I have an agent (datadog agent but could be something else) running on all the nodes of my cluster, deployed through a DaemonSet. This agent is collecting diverse metrics about the host: cpu and memory usage, IO, which containers are running.
It can also collect custom metrics, by listening on a specific port 1234.
How can I send data from a pod to the instance of the agent running on the same node than the pod? If I use a Kubernetes service the calls to send the metric will be load balanced across all my agents and I'll lose the correlation between the pod emitting the metric and the host it's running on.
I use the exact same setup, dd-agent
running as a DaemonSet in my kubernetes cluster. Using the same port mapping you commented here, you can just send metrics to the hostname of the node an application is running on.

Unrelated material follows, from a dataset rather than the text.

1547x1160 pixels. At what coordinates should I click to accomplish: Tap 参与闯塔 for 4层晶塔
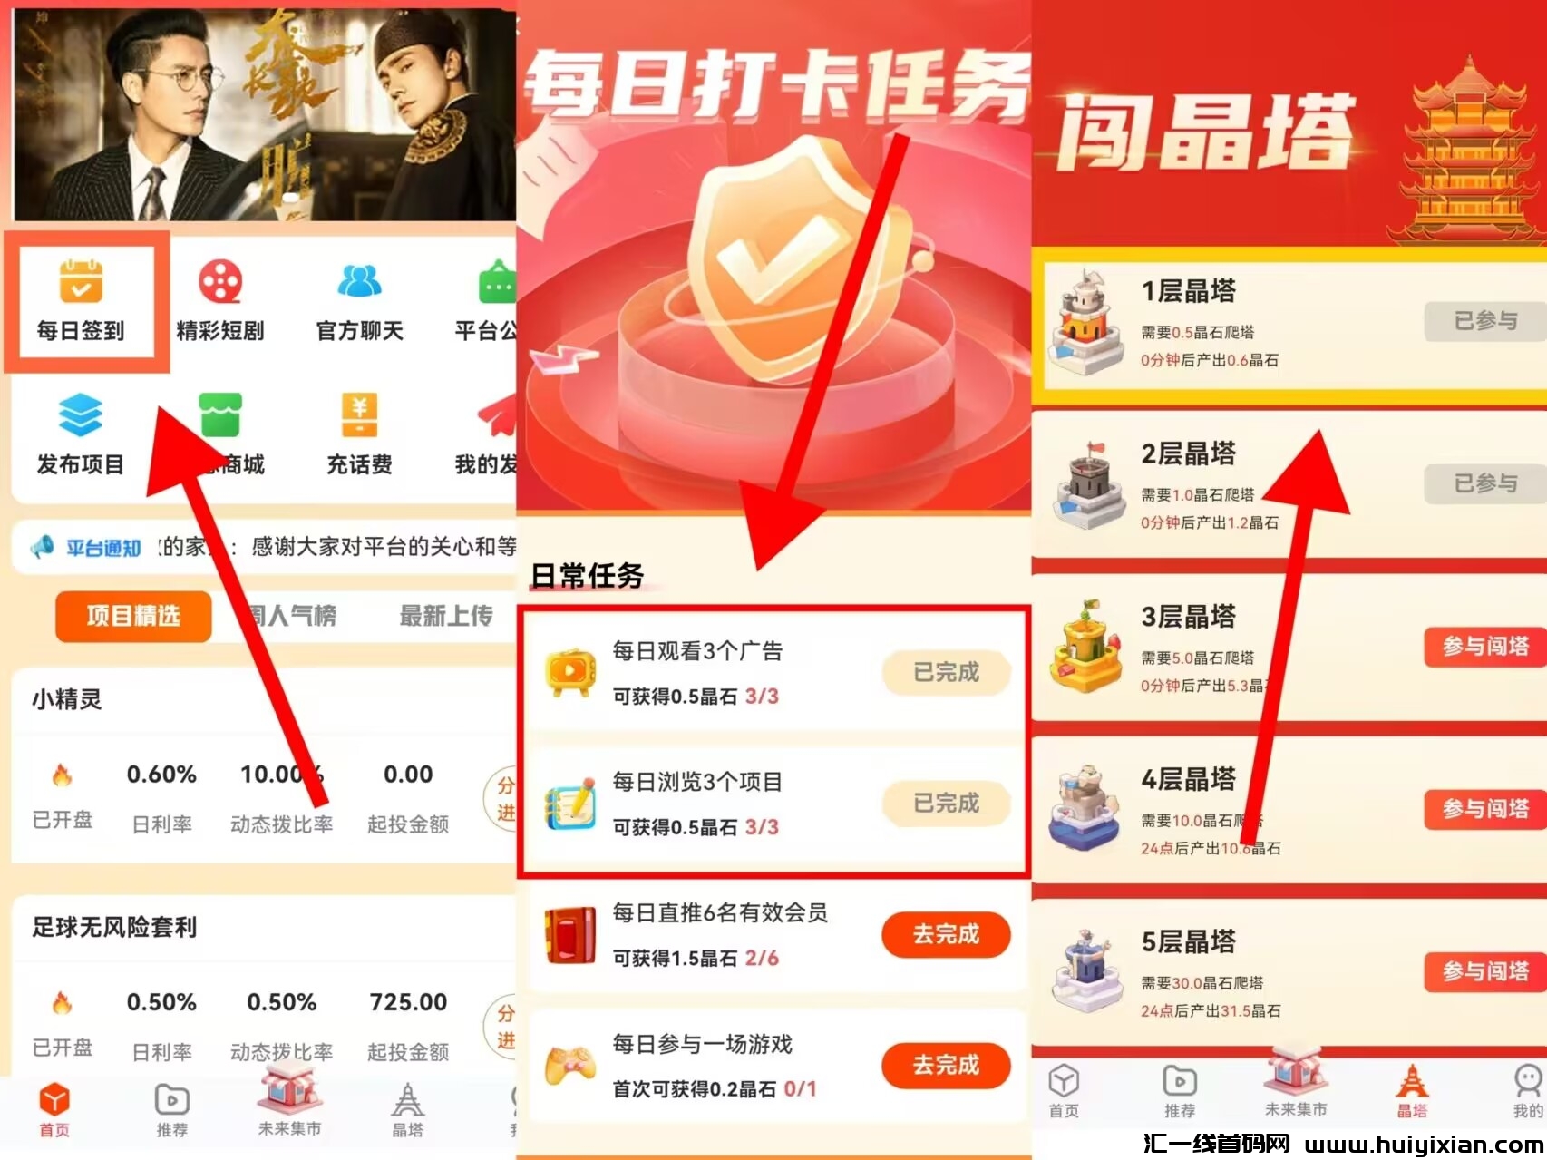[x=1485, y=809]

You can add the node name to the pods environment using the downward api in your pod spec:
env:
- name: NODE_NAME
valueFrom:
fieldRef:
fieldPath: spec.nodeName
Then, you can just open an UDP connection to ${NODE_NAME}:8125
to connect to the datadog agent.
Some preliminary Google searching lands me on https://github.com/kubernetes/kubernetes/pull/42717 by way of https://github.com/kubernetes/kubernetes/issues/24657. It looks like the pull request was merged in time to be in Kubernetes 1.7. This should mean that you can use the Downward API to expose status.hostIP
as an environment variable (https://kubernetes.io/docs/tasks/inject-data-application/environment-variable-expose-pod-information/) or a file in a volume (https://kubernetes.io/docs/tasks/inject-data-application/downward-api-volume-expose-pod-information/). Your application would then need to read the environment variable or file to get the value of the actual host IP address.